GE profit meets estimates, revenue shy of Street

General Electric Co notched an 8.3 percent rise in quarterly earnings, but its shares slipped 2 percent in premarket trading as revenue fell shy of analysts' expectations.

GE, the largest U.S. conglomerate, said on Friday that sales at its aviation and healthcare arms declined 1 percent in the quarter, though analysts noted that overall revenues were hurt by a rise in the value of the dollar - which serves to diminish the reported value of foreign sales.

GE, also the world's biggest maker of electric turbines and jet engines, stood by its forecast for full-year earnings to rise at a double-digit percentage rate.

"The global economy is uncertain, and we are prepared for a variety of economic outcomes," said Chief Executive Jeff Immelt.

Third-quarter net income increased to $3.49 billion, or 33 cents per share, from $3.22 billion, or 22 cents per share, a year earlier.
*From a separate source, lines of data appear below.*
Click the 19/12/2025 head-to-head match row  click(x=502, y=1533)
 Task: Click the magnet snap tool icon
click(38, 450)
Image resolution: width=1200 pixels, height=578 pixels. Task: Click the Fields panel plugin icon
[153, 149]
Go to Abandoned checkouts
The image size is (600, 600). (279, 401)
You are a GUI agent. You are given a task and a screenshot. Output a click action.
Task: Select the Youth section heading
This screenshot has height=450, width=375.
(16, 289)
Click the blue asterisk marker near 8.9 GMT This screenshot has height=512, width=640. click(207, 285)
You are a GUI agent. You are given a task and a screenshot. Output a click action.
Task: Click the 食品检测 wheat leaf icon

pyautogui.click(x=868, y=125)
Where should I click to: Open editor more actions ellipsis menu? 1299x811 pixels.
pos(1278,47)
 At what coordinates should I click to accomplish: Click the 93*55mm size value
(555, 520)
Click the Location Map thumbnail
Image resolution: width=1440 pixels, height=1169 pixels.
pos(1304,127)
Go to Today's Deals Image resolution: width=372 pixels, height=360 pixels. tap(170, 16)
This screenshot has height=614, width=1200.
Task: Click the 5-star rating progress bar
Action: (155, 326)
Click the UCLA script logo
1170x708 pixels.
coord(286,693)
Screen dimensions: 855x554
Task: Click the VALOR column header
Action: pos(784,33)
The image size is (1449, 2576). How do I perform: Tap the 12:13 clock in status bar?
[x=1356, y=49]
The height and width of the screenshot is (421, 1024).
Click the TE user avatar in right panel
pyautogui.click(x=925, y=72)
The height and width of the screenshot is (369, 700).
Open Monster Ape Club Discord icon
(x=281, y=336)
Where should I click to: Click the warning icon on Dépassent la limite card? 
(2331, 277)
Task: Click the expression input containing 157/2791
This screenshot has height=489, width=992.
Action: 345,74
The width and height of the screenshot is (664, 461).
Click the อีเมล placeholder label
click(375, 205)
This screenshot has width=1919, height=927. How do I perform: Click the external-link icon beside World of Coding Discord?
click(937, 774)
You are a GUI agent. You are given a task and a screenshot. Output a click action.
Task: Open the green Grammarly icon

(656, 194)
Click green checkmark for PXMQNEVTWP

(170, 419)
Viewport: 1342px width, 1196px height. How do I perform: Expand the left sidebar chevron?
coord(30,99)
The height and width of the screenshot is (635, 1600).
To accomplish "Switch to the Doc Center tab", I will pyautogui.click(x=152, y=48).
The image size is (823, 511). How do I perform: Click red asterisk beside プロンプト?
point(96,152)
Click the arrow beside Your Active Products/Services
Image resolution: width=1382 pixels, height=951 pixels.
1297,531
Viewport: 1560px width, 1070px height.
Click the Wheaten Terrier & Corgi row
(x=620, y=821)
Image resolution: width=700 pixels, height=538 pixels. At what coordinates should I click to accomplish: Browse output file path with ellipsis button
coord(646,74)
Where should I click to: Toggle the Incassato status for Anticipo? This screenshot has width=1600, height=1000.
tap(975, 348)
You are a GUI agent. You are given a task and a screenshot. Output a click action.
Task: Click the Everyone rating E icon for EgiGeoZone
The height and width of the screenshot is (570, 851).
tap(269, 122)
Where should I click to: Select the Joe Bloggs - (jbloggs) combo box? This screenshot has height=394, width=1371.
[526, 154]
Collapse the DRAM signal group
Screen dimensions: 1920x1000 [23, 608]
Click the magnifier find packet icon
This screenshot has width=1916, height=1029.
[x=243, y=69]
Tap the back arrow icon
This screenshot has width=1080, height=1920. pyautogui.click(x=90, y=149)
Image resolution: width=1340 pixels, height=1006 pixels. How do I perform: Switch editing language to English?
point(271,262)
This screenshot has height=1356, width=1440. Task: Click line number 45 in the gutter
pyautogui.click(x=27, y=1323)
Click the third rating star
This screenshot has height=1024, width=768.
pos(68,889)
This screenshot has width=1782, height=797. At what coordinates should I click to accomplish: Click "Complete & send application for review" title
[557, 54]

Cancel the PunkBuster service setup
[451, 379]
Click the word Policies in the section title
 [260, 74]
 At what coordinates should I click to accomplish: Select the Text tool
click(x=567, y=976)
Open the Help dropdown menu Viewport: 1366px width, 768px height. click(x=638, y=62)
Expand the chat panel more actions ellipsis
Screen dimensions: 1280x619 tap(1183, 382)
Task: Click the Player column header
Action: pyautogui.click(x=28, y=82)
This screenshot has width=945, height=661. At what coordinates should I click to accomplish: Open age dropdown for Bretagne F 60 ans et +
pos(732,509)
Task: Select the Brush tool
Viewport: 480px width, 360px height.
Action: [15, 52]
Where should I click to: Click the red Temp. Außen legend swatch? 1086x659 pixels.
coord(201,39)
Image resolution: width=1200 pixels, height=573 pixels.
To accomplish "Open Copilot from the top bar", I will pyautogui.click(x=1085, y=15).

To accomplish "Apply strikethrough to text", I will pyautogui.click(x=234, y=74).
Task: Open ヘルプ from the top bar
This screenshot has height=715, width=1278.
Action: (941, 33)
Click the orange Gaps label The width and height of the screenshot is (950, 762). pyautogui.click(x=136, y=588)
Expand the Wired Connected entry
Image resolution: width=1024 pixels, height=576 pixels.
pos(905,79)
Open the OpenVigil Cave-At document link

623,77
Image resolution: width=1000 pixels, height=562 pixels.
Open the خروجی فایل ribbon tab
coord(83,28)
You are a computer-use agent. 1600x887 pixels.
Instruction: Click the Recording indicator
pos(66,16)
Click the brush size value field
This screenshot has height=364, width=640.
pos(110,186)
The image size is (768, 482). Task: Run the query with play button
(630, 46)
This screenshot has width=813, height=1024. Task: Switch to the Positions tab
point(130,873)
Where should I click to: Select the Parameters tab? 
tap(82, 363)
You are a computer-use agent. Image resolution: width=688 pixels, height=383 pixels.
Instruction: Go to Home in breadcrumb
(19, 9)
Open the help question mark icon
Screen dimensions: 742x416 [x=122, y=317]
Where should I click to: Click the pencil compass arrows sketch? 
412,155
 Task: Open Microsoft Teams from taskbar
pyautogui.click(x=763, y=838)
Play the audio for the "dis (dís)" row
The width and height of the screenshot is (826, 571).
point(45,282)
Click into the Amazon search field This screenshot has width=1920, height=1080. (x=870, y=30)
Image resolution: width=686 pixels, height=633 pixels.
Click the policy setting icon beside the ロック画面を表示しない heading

Factoring out one-time items, the profit was 36 cents per share, meeting the analysts' average estimate, according to Thomson Reuters I/B/E/S.

Revenue rose 2.8 percent to $36.35 billion from $35.36 billion. Wall Street expected $36.94 billion.

"The market will see this as a slight disappointment," after an upbeat late-September presentation to analysts that led some investors to expect stronger growth, said Jack DeGan, chief investment officer at Harbor Advisory Corp in Portsmouth New Hampshire.

"They met expectations for earnings, and they were light on revenues. If you add back forex, they beat."

GE said exchange-rate fluctuations lowered its reported revenue by $1.1 billion in the quarter.

Its shares fell 1.6 percent to $22.44 in premarket trading, giving back a little of their significant gains over the past year.

As of Thursday's close, GE has climbed some 41 percent over the past year, reaching levels not seen since the 2008 crisis and sharply outpacing the 22 percent rise of the Dow Jones industrial average.

ENERGY UNIT OFFSETS EUROPE

The company experienced the sharpest revenue growth in its energy infrastructure arm, where sales were up 12 percent. Immelt had bulked up that business in 2010 and 2011 with an $11 billion wave of acquisitions, largely in the oil and gas sector.

Most major industrials have experienced weak demand in Europe for their equipment as a result of the continent's debt crisis.

GE has been no exception to that trend, though Immelt told investors late last month that European demand has been no worse than the company had expected.

"The most important thing out of the earnings report is that they kept their full 2012 outlook. The fourth quarter, we think, is going to be challenging for companies, especially on the revenue side," said Oliver Pursche, president of Gary Goldberg Financial Services in Suffern, New York. "Them keeping that outlook intact is a positive."

The Fairfield, Connecticut-based company laid out plans last month to cut its selling, general and administrative costs by $700 million to $1 billion next year in the face of the uncertain economic environment.

Immelt has also committed the company to buy back enough shares to lower its share count below 10 billion - its level in 2008. That year GE sold new shares to raise cash during the financial crisis.

GE said it has bought back $3 billion worth of shares so far this year.

Fellow U.S. industrial Honeywell International Inc reported a better-than-expected 10 percent rise in profit on Friday.

GE competes with some of the world's largest and best financed manufacturing groups, including United Technologies Corp, Germany's Siemens AG and France's Alstom SA.